顧以涵託腮,蹙眉琢磨半天,才說:“小夜不是錫堯大哥的女兒嗎?”

“我可以肯定地告訴你,小涵,小夜是我的親生女兒,她的父親另有其人,絕不是孟錫堯——”

“真的?”

“真的,我沒必要糊弄你。”

“唔,竟然是庸人自擾。”顧以涵從紅木椅子上一躍而起,“如果我一直信任巖昔哥哥,就不會一而再再而三地犯錯誤。”

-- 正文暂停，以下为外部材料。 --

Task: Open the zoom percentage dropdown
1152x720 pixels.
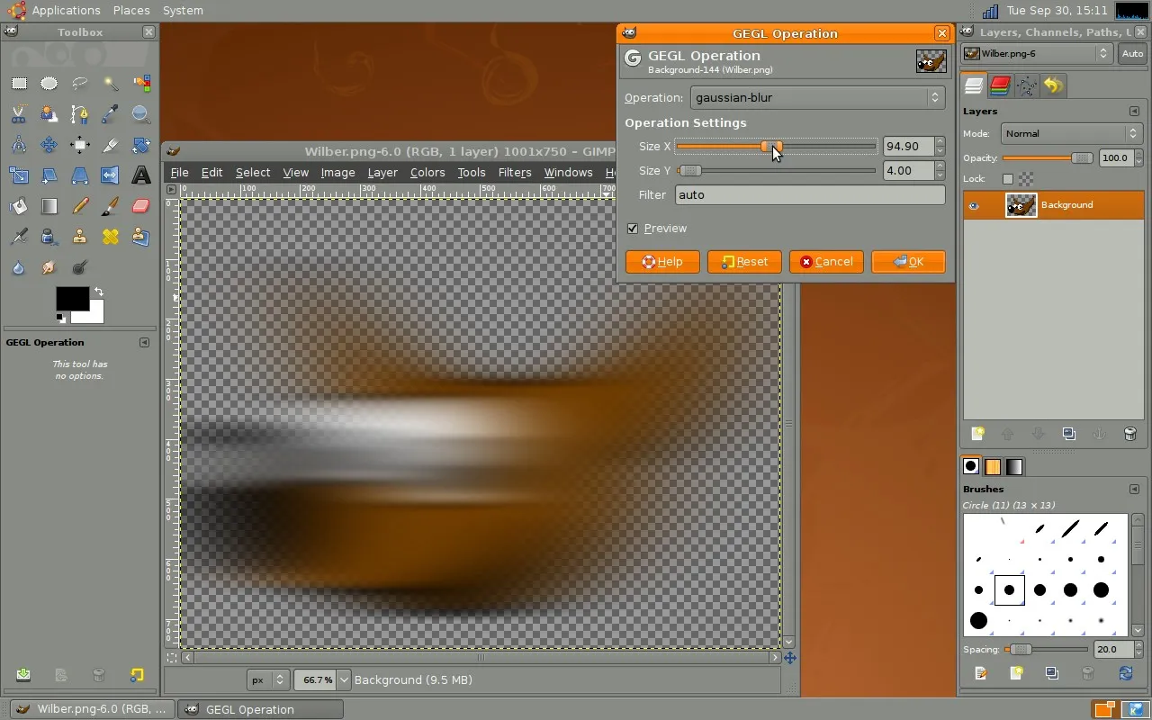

沈傲珊說,“孟巖昔是孟錫堯的弟弟,想必人品樣貌都是出衆的。言歸正傳,小涵,你三次逃離最愛的人的身邊,是非常不明智的幼稚行爲。這一點,你和你的爸爸媽媽都不像。他們都是爲了愛情盡最大可能去爭取機會的勇士,而你,是個不折不扣的逃兵。”

“那我該怎麼辦……”

“當然是立刻找到他!”沈傲珊站起身,語氣透着毅然決然的凜冽,“你只要做到問心無愧,有什麼難題解決不了的?想來孟巖昔也是一樣執着的人,傻傻地等着你回頭呢。記住我的忠告——勇敢地去愛,比什麼都重要!”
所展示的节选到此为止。